• **EXTRACTED ENTRIES**
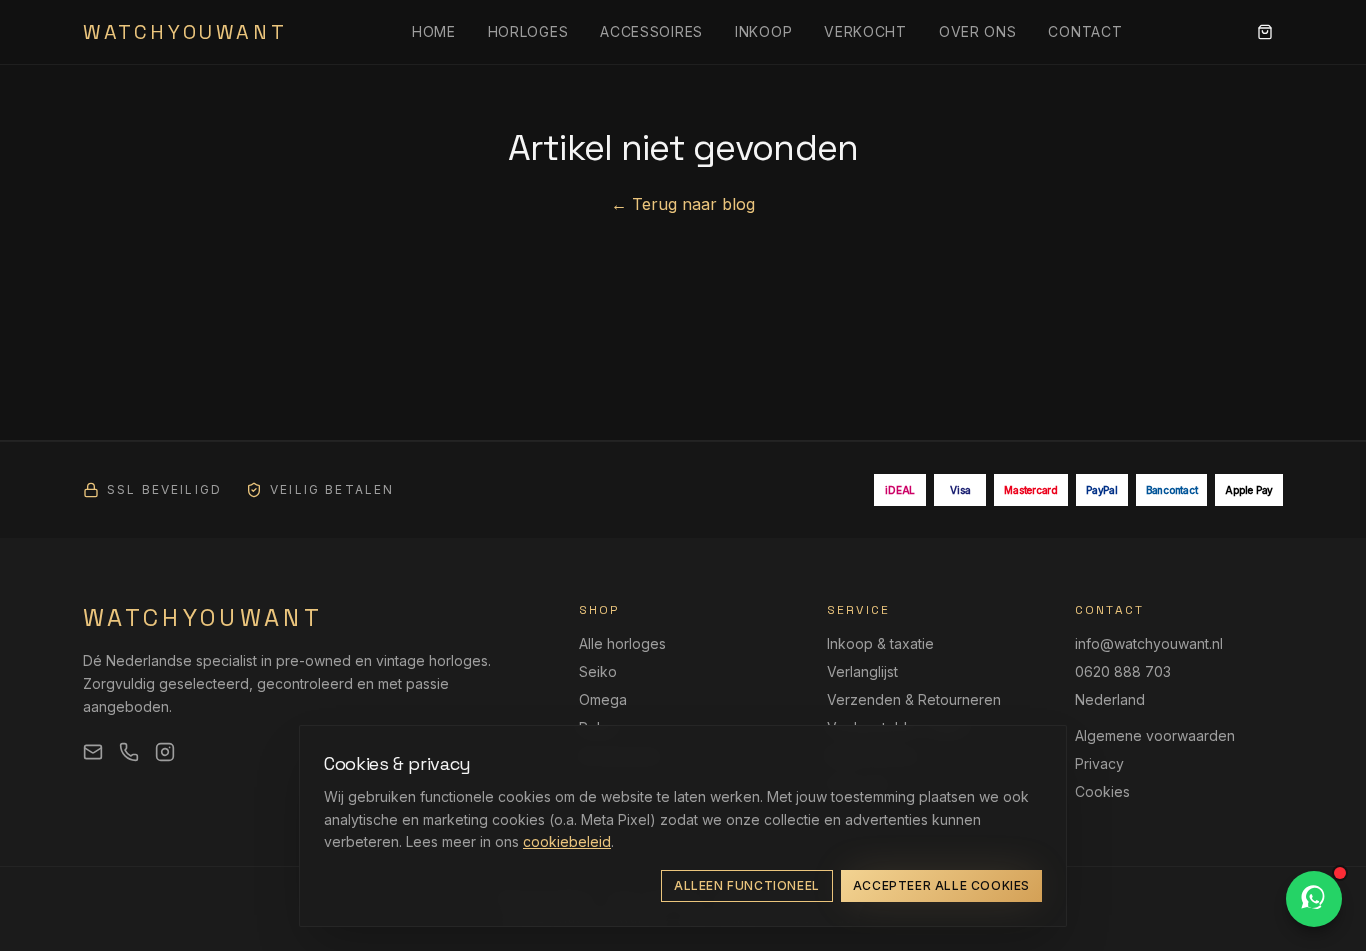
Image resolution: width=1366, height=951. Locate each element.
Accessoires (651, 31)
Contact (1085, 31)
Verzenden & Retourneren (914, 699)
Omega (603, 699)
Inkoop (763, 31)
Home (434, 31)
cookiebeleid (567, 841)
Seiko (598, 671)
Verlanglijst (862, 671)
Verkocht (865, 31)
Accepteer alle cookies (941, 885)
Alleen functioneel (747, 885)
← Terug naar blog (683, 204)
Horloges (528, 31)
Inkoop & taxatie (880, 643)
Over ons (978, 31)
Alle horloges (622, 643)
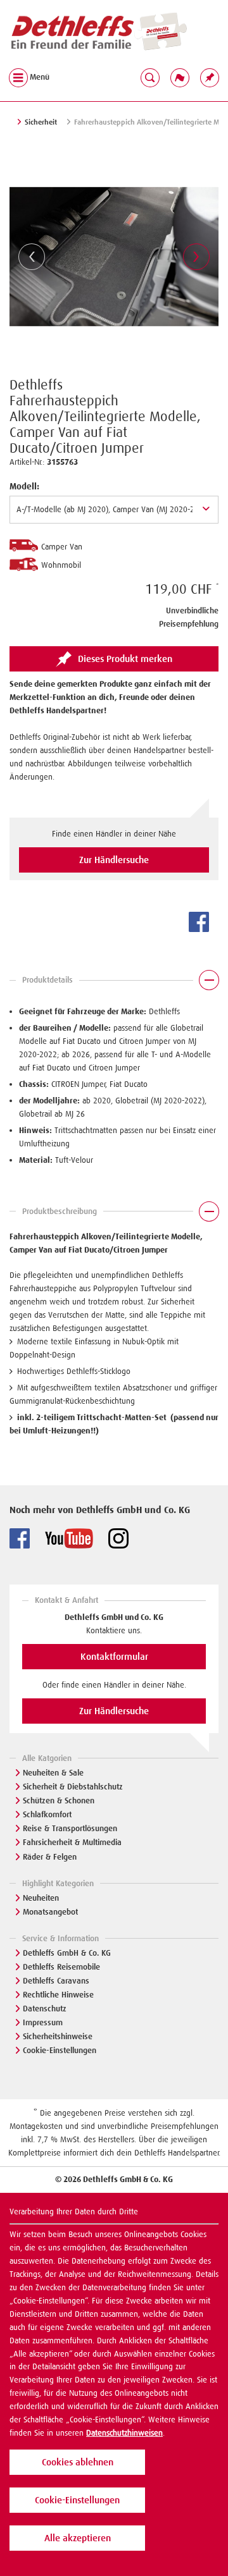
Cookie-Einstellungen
==
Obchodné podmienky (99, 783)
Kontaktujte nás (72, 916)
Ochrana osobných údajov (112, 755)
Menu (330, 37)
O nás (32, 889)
---
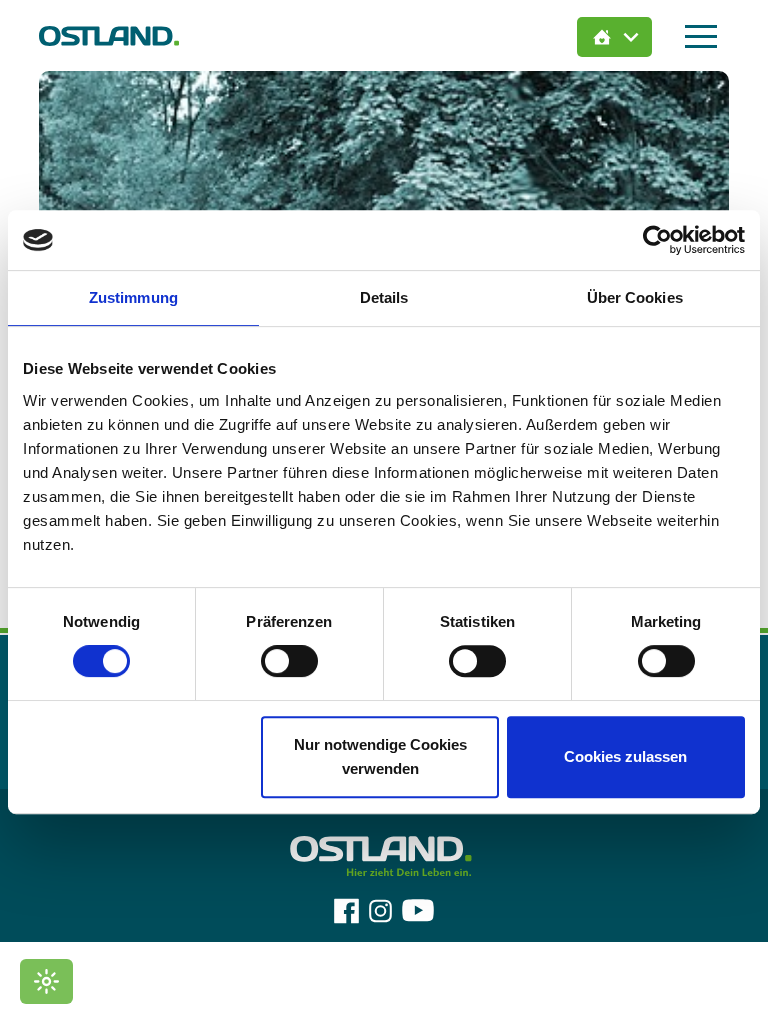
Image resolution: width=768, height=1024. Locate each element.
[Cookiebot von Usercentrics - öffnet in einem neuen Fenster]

• **TASK PROMPT**
Return, exactly as they stand, the lines above from the one with "Image resolution: width=1366, height=951." to the one with "Cookie-Einstellungen", omitting any pictures among them.

• **COMPLETED EXERCISE**
Image resolution: width=1366, height=951. Locate each element.
Accessoires (651, 31)
Contact (1085, 31)
Verzenden & Retourneren (914, 699)
Omega (603, 699)
Inkoop (763, 31)
Home (434, 31)
cookiebeleid (567, 841)
Seiko (598, 671)
Verlanglijst (862, 671)
Verkocht (865, 31)
Accepteer alle cookies (941, 885)
Alleen functioneel (747, 885)
← Terug naar blog (683, 204)
Horloges (528, 31)
Inkoop & taxatie (880, 643)
Over ons (978, 31)
Alle horloges (622, 643)
Cookie-Einstellungen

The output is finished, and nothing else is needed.